PASSAGE SHOWN:
******************************
    missanc

    Answer by missanc at 2:20 PM on Sep. 8, 2009

  • you got off birth control without telling him because you thought it would be good for your realtionship to have a child...did I read this correctly!

    YIKES, maybe you could drug him, or get him drunk and take him to Las Vegas. You could both sign up to do a play with a scene that is a wedding, but you could ask a real judge to play the judge and that way you would be really married. or trick him into thinking he is on a reality show and you both would win a million dollars if you got married, or you could become a descent and honest woman that does not trick him into things and he may want to on his own =no wait that is not realistic, you could never pull that one off

    maybe he is very wise not to marry you

    after hearing what you said, I am very thankful I am not marrying you
    boredmom44

    Answer by boredmom44 at 2:22 PM on Sep. 8, 2009

  • Well even though I did trick him at first, he forgave me when I told him. He says he does want to marry me eventually, when he finishes school and after I have a degree, but I really just want to be a SAHM so I might not go to school, which would save time and money. We are together, and love each other very much, I am just tired of waiting.
    Anonymous

    Answer by Anonymous at 2:26 PM on Sep. 8, 2009

  • Does your boyfriend know you trapped him by going off bc to have your daughter?
    That is not something you can go into a marriage with, that is a huge lie!
    You can not make someone marry you, but if it can be done, you sound like the kind of woman that will try and try and try. No matter what you have to do.

    You should seek some professional mental health, you are not right in your head.
    Anonymous

    Answer by Anonymous at 2:30 PM on Sep. 8, 2009

  • you should go to school reguardless
    I am a sahm and I went to college
    Anonymous

    Answer by Anonymous at 2:32 PM on Sep. 8, 2009

  • I wouldn't try to "make him" settle down, since that may make him grow to resent you, the marriage and the kids. Like with most life-changing decisions, he will have to do it because he wants it as much as you do.

    If you want to try a romantic route, propose to him. While my relationship with my ex-bf didn't work out, I asked him to marry me (ring and all!) and despite his previously hard and fast bachelorhood, I got an instantaneous yes.
******************************
EXTRACTED ENTRIES:
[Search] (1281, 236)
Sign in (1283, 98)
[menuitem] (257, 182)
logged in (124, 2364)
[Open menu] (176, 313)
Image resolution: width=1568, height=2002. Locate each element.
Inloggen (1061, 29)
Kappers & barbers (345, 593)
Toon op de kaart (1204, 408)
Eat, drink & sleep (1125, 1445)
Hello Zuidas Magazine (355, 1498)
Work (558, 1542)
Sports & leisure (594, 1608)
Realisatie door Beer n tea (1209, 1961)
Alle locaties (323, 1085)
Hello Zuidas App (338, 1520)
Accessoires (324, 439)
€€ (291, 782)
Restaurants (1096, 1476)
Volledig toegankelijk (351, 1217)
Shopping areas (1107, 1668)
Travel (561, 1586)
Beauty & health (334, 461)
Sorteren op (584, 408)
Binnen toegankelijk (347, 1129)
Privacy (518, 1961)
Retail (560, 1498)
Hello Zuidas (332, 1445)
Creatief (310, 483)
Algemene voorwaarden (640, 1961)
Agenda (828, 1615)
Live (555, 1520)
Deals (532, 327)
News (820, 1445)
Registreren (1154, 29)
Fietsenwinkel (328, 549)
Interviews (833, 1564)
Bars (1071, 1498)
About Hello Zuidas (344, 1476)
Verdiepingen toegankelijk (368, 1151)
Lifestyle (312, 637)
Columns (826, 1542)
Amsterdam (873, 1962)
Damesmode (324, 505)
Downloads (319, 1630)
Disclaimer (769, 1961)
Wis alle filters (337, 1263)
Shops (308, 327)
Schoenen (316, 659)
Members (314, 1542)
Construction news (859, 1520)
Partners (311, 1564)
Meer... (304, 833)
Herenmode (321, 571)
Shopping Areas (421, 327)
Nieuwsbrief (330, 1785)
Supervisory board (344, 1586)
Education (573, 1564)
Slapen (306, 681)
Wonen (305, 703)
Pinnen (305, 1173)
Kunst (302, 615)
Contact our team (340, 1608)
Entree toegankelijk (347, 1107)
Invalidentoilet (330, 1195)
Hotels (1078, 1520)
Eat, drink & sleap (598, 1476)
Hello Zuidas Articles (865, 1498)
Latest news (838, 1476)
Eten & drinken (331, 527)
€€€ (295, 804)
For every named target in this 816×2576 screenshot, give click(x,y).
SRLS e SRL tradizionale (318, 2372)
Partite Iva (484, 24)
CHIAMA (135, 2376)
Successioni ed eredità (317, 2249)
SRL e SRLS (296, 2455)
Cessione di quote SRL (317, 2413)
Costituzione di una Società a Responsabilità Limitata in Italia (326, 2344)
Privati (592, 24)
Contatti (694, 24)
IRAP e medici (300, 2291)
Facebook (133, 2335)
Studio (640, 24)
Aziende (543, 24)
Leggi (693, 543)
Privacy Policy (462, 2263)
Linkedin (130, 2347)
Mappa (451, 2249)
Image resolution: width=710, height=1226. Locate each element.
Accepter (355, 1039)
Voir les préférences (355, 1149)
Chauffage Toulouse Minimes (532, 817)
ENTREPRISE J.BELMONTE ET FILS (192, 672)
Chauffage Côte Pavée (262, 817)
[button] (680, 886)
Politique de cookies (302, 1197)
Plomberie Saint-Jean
******************************
REQUIRED ACTION 1:
In the forum thread about getting a boyfriend to marry, what does the boyfriend say must happen before he marries the poster?
REQUIRED ACTION 2:
Write the next part of the forum thread about getting a boyfriend to marry, starting after its final sentence.

RESPONSE AREA 1:
He says he will marry her eventually, once he finishes school and after she has a degree.

RESPONSE AREA 2:
    Or, I would sit down and make a list of all the reasons you want to be married: the emotional, the practical, the financial, the medical (yes, being married can improve your health in some ways). Point out to him in what ways being married will benefit you both and state your case calmly. This is not info to give in the heat of the moment, and especially not if you're arguing. People tend to stop listening during arguments or disagreeing for the point of disagreeing.
    geminilove

    Answer by geminilove at 2:38 PM on Sep. 8, 2009

  • why would he marry you when you already gave him everything? he'll find some nice girl and settle down when he falls in love.
    Anonymous

    Answer by Anonymous at 3:01 PM on Sep. 8, 2009

  • I think he is the smart one for wanting to finish school and wanting you to finish as well. Or, maybe he doesn't want to marry someone who has no aspirations to further educate herself. Maybe he feels like you will drift apart if he is educated and you are not. Maybe he doesn't want to marry someone who is as manipulative as you are. You violated his trust by your devious little scheme of getting pregnant without his knowledge. That is low, really low. And you want to manipulate him further and "get" him to marry you? For real? i would be afraid you would "get" me in my sleep if I were him. You are desperate and psycho.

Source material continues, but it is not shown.